Book Review: Picasso's Fate ( مصير بيكاسو) by Mohamed Al 'Oun: Novels about writers are a dime a dozen; novels about Egyptian writers are few and mostly mediocre; good novels about Egyptian writers are almost non-existent. Therefore, Picasso's Fate by Mohamed El 'Awn should be cherished, read, then re-read. Yes, it's that good.

Revolving around the adventures of a lower/middle-class young man living in Cairo, his journey through several menial jobs, and his ambition to become a good writer, Picasso's Fate is an Egyptian novel of a rare breed. A novel that is deeply touching, realistic, funny, sad, yet ultimately uplifting, and one that lacks the bitter cynicism that seems to plague every other Egyptian novel about living in modern Cairo.

With good dialogue, believable characters, a compelling, straight-forward, almost minimalist style, this, the first novel by El 'Awn, promises good things to come from a new, singular, voice, and is one of the best novels about what being a writer in Egypt is really like. Highly recommended.

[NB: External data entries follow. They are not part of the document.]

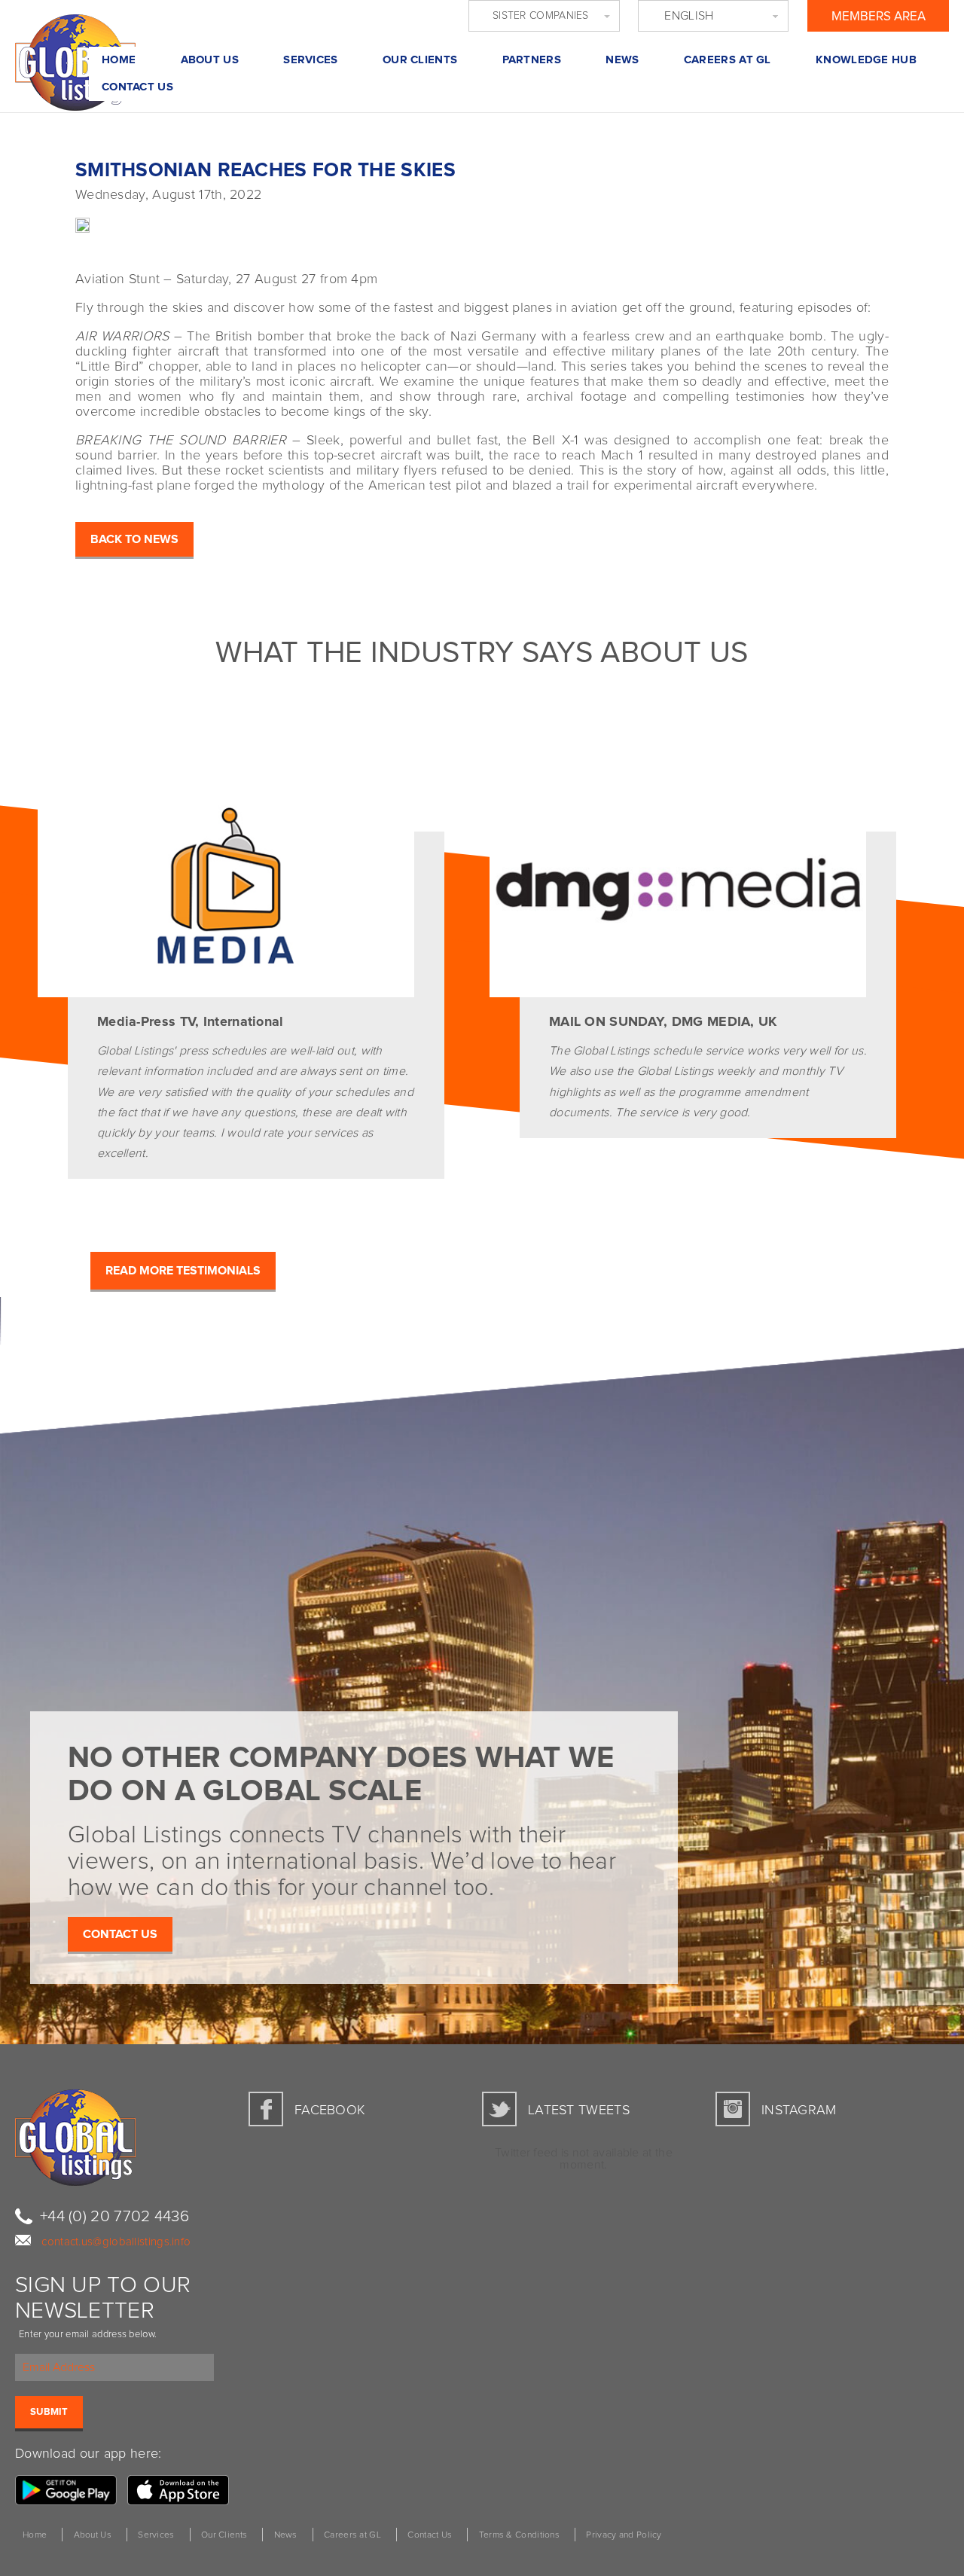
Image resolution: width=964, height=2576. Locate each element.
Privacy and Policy (623, 2535)
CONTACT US (120, 1934)
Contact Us (137, 87)
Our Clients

Book Review: The Genetic Maps Room ( حجرة الخرائط الجينية) by Islam Nada: Coming out of nowhere, this sweeping, fun, intelligent Science-Fiction novel for Young Adults is a treat. The plot - which revolves around a group of super-intelligent children genetically engineered to near-perfection, and chosen to live in a secret city that houses the world's greatest minds and works for the benefit of humanity - is high on imagination and takes place in a wonderfully appealing and thrillingly dangerous universe, integrating magic, djin, and demons into the Sci-Fi mix, and therefore delivering an entertaining Sci-Fi/fantasy epic for readers of all ages. Unmissable.

P.S. This novel is the first part of a trilogy, with the second installment (The Deadly Curse) already out!